[WHAT IS EXPECTED]
Output only the lines from the line holding "At what coordinates" through the close of the records, exactly as they appear, with all pictures omitted.
****
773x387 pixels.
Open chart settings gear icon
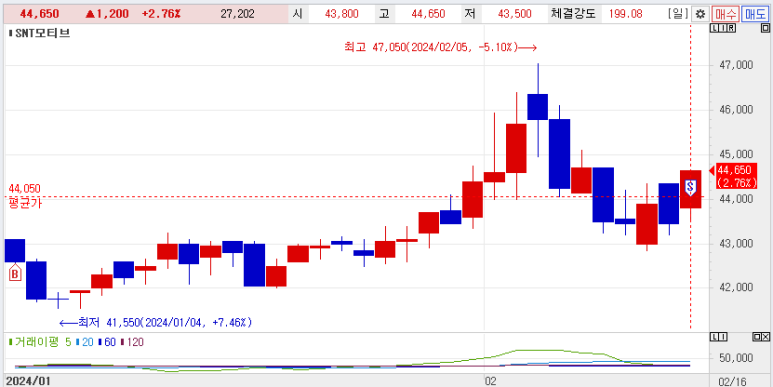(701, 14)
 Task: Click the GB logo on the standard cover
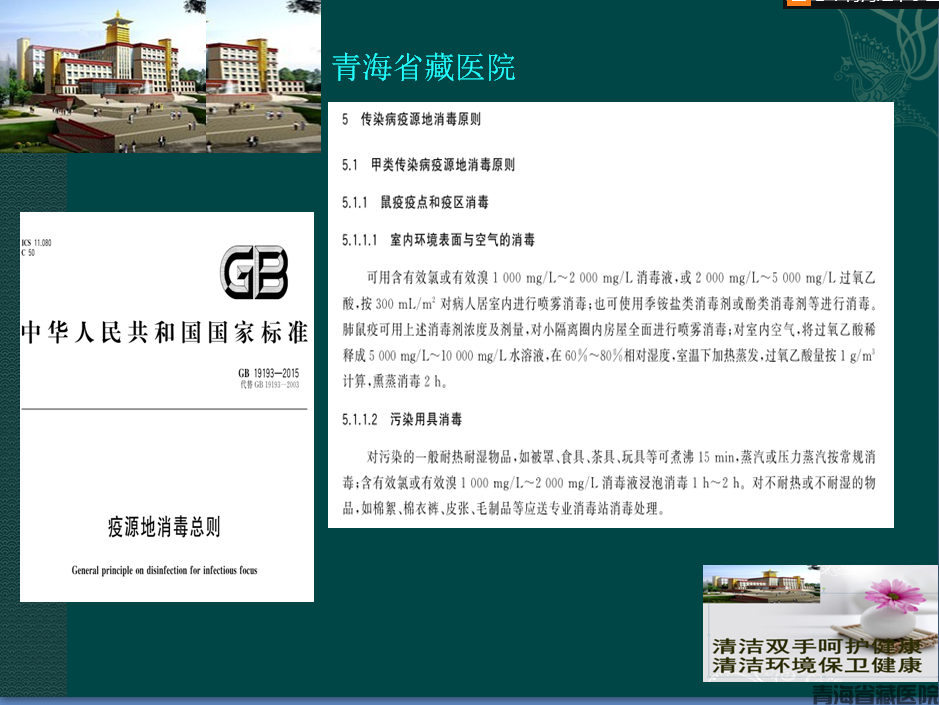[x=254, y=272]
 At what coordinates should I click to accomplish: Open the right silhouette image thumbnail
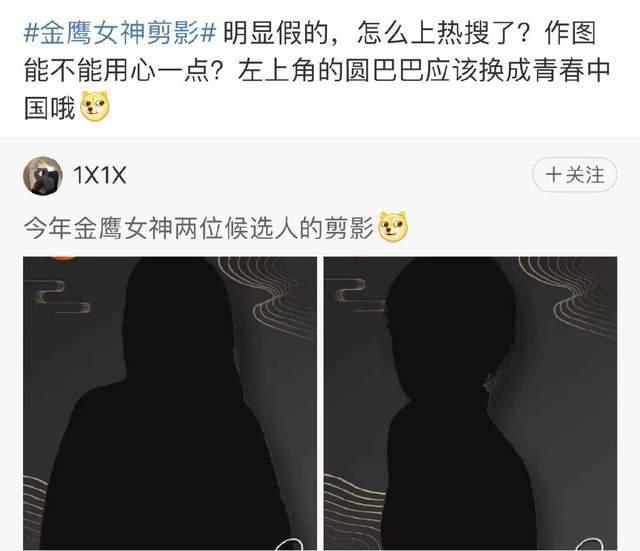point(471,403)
****
[RESULT FOR THIS EXERCISE]
 At what coordinates should I click to accomplish: Open the right silhouette image thumbnail
point(471,403)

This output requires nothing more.